The DJ Webstar remix takes the original and takes two notches higher on the danceability scale. (Yes, this is the same DJ Webstar who was responsible for
"Chicken Noodle Soup" a few years back.)

Here's the original video.


3) "Lidl" - Afrikan Boy, from
MySpace

Afrikan Boy is the stage name of Nigeria-born, UK-raised grime MC Olushola Ajose. If you're not familiar with AB, here's some background. He first started to get some press-burn in England about two years ago when he appeared on a remix MIA's "Paper Planes" along with the now-rapidly-blowing-up American wunderkind Rye Rye.

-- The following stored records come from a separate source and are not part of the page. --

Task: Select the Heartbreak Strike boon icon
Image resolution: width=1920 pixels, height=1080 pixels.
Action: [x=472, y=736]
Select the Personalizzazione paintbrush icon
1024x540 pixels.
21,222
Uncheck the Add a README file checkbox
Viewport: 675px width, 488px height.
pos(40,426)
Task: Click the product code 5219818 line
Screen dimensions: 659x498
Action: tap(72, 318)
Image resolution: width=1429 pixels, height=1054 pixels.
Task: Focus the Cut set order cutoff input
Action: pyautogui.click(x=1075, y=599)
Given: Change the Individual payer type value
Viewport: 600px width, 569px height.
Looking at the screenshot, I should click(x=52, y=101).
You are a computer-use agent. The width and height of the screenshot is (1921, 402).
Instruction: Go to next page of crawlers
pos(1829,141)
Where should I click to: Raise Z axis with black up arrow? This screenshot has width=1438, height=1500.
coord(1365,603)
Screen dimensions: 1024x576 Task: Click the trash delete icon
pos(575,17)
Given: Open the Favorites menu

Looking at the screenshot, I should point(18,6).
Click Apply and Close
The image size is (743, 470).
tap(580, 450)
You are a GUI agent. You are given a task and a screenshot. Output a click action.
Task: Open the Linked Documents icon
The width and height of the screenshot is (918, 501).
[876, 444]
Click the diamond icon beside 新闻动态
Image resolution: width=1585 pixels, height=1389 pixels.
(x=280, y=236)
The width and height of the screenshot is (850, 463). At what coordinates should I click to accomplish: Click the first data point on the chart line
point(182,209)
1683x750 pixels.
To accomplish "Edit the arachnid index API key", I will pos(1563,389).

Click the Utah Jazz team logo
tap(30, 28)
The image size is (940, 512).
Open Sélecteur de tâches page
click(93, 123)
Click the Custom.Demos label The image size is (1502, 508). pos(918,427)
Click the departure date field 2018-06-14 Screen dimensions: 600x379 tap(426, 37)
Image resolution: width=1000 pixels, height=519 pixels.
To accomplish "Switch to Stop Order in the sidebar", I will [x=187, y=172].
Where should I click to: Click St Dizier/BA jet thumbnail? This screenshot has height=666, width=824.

Since then, he's been toured with MIA, played a lot of medium-sized venues in the UK -- I understand he's a hot draw on the British Campus bar circuit -- and done the European festival loop a couple times. He has a few mixtapes under his belt, but no official, label-sanctioned releases. (Then again, I'm having a harder and harder time telling mixtapes from albums. Why was that new Cool Kids album considered a mixtape? Because there was a DJ yelling between songs? Because there was some rudimentary mixing? It sounded like an album to me.)


Somewhat surprisingly, AB is still at the stage where he fits his music in around his school schedule. He's currently an undergrad at Brunel University, majoring in sociology and psychology.


Unfortunately for AB, and more unfortunately for me, there's almost no chance of him becoming popular in North America. If cats like Dizzee Rascal and Kano can only manage cult followings on these shores, I can't imagine Afrikan Boy's version of grime, which has an even thicker accent and blends in a lot of afrobeat elements, making much sense to Americans.

"Lidl" is a song about shoplifting, and like Jane's Addiction's "Been Caught Stealing," it's so much fun that raiding your local mall starts to sound like a really good idea after repeated listenings. (Lidl is the name of a German Wal-Mart equivalent.)